:: Document passage ::
——
The Nine [27]
O’Connor took an independent tack on abortion from the beginning of her tenure on the Court. In her first important case on the subject, in 1983, the majority struck down a set of rules in Akron, Ohio, that were clearly designed to discourage women from having abortions, including a regulation requiring that all abortions occurring after the first trimester take place in hospitals and another calling for a twenty-four-hour waiting period for women seeking abortions. O’Connor wrote a dissenting opinion, in which she defended the regulations and attacked part of Blackmun’s logic in Roev. Wade. Improvements in medical technology, O’Connor declared, would render the trimester analysis obsolete. Increasing numbers of premature infants would be able to survive birth at ever-earlier stages of pregnancy, she argued, and women would be able to have safer abortions later in pregnancy. “The Roe framework, then, is clearly on a collision course with itself,” she continued, in what became her most famous sentence as a justice. “As the medical risks of various abortion procedures decrease, the point at which the State may regulate for reasons of maternal health is moved further forward to actual childbirth. As medical science becomes better able to provide for the separate existence of the fetus, the point of viability is moved further back toward conception.”
——
Stored items
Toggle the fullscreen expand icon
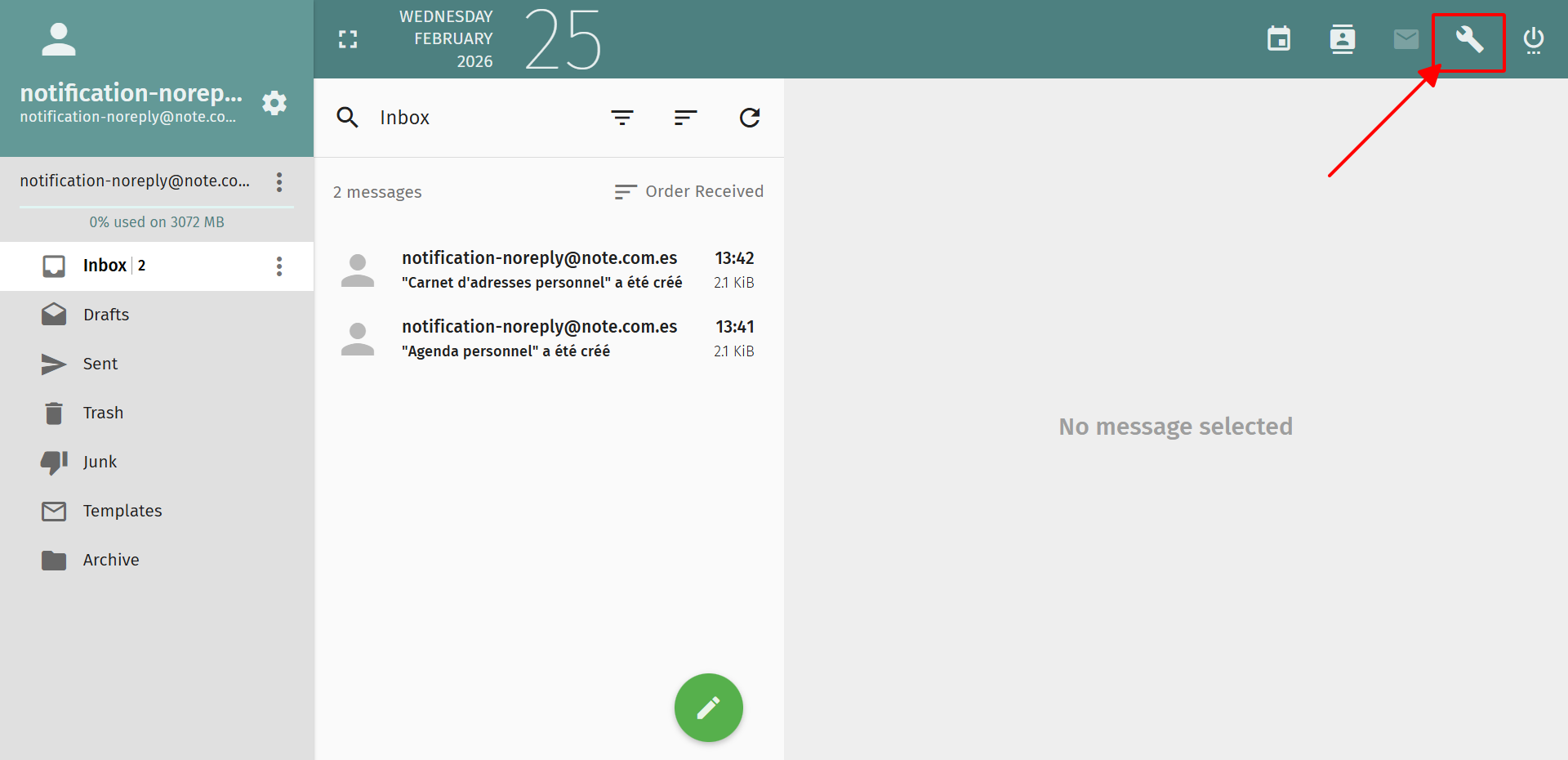1568x760 pixels. tap(348, 39)
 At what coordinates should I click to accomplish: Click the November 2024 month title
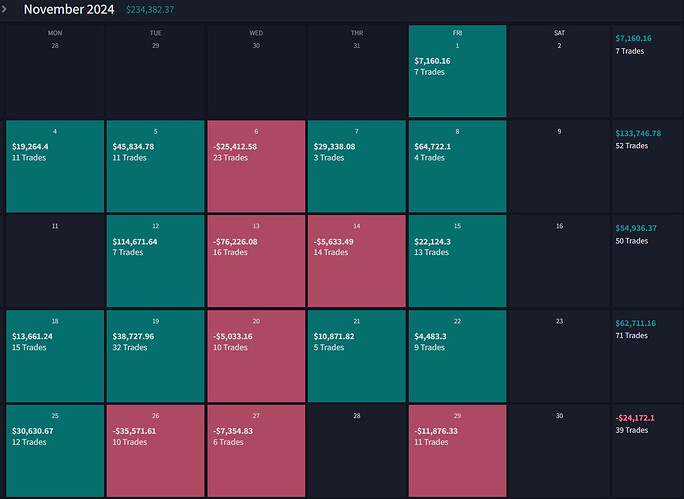69,10
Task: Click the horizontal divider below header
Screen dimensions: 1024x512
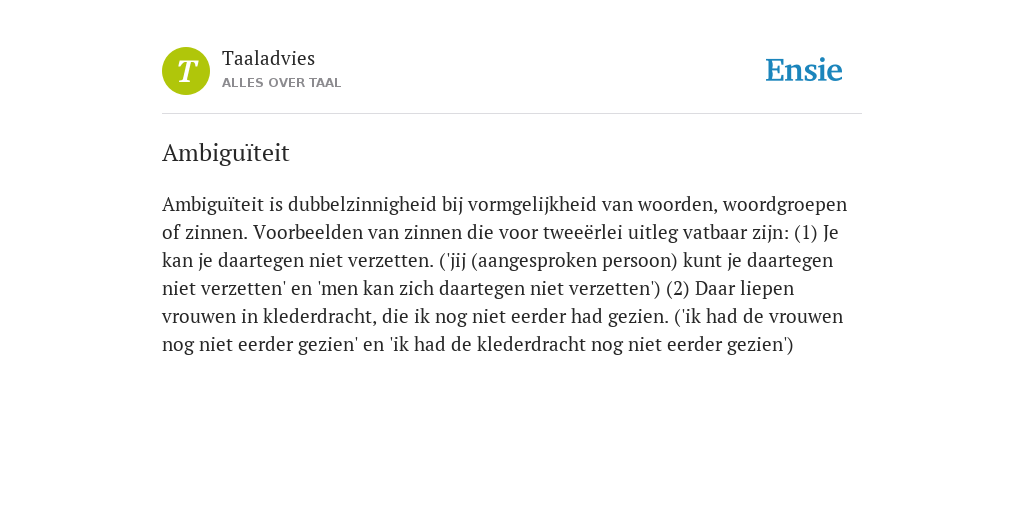Action: 512,114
——
:: What you need to do ::
**1.** In the passage on O'Connor and abortion, how long was the waiting period that one of the Akron regulations required?
**2.** Say whether each statement agrees with the passage on O'Connor and abortion, answering yes or no and quoting the words that decide it: (a) O'Connor wrote the majority opinion in the 1983 Akron case. (b) One Akron rule required that all abortions after the first trimester take place in hospitals. (c) O'Connor said improvements in medical technology would make the trimester analysis obsolete.
**3.** Resume the passage on O'Connor and abortion, starting right after its last sentence.
The stored data is separate material from the passage on O'Connor and abortion.

:: Answers to the exercise ::
**1.** Twenty-four hours.

**2.**
(a) No: "O’Connor wrote a dissenting opinion"
(b) Yes: "a regulation requiring that all abortions occurring after the first trimester take place in hospitals"
(c) Yes: "Improvements in medical technology, O’Connor declared, would render the trimester analysis obsolete."

**3.**
O’Connor proposed a new legal framework to replace Roe. Adopting a phrase contained in a brief filed in the case by President Reagan’s Justice Department, she wrote that abortion regulations should be upheld unless they created an “undue burden” on a woman seeking to have the procedure. O’Connor didn’t define exactly what she meant by an “undue burden,” but she argued that, according to such a standard, the Akron restrictions should be upheld. In fact, when it came to medical science, Blackmun turned out to be more prescient than O’Connor. She was wrong to conclude that the point of viability would shift in any meaningful way. In Roe, Blackmun had written, “Viability is usually placed at about seven months (28 weeks) but may occur earlier, even at 24 weeks.” Early in the twenty-first century, more than three decades after Roe, it is still rare for a fetus younger than twenty-three or twenty-four weeks to survive. (The term of a normal pregnancy is thirty-eight to forty weeks.)
As usual when it came to controversial issues, O’Connor’s preference was for the matter to be settled in the political arena rather than in the courts. As a former state legislator herself, she always had a predisposition to favor the judgments of these officials. Quoting an opinion by Justice Oliver Wendell Holmes Jr. from 1904, O’Connor wrote, “In determining whether the State imposes an ‘undue burden,’ we must keep in mind that, when we are concerned with extremely sensitive issues, such as the one involved here, ‘the appropriate forum for their resolution in a democracy is the legislature.’ ”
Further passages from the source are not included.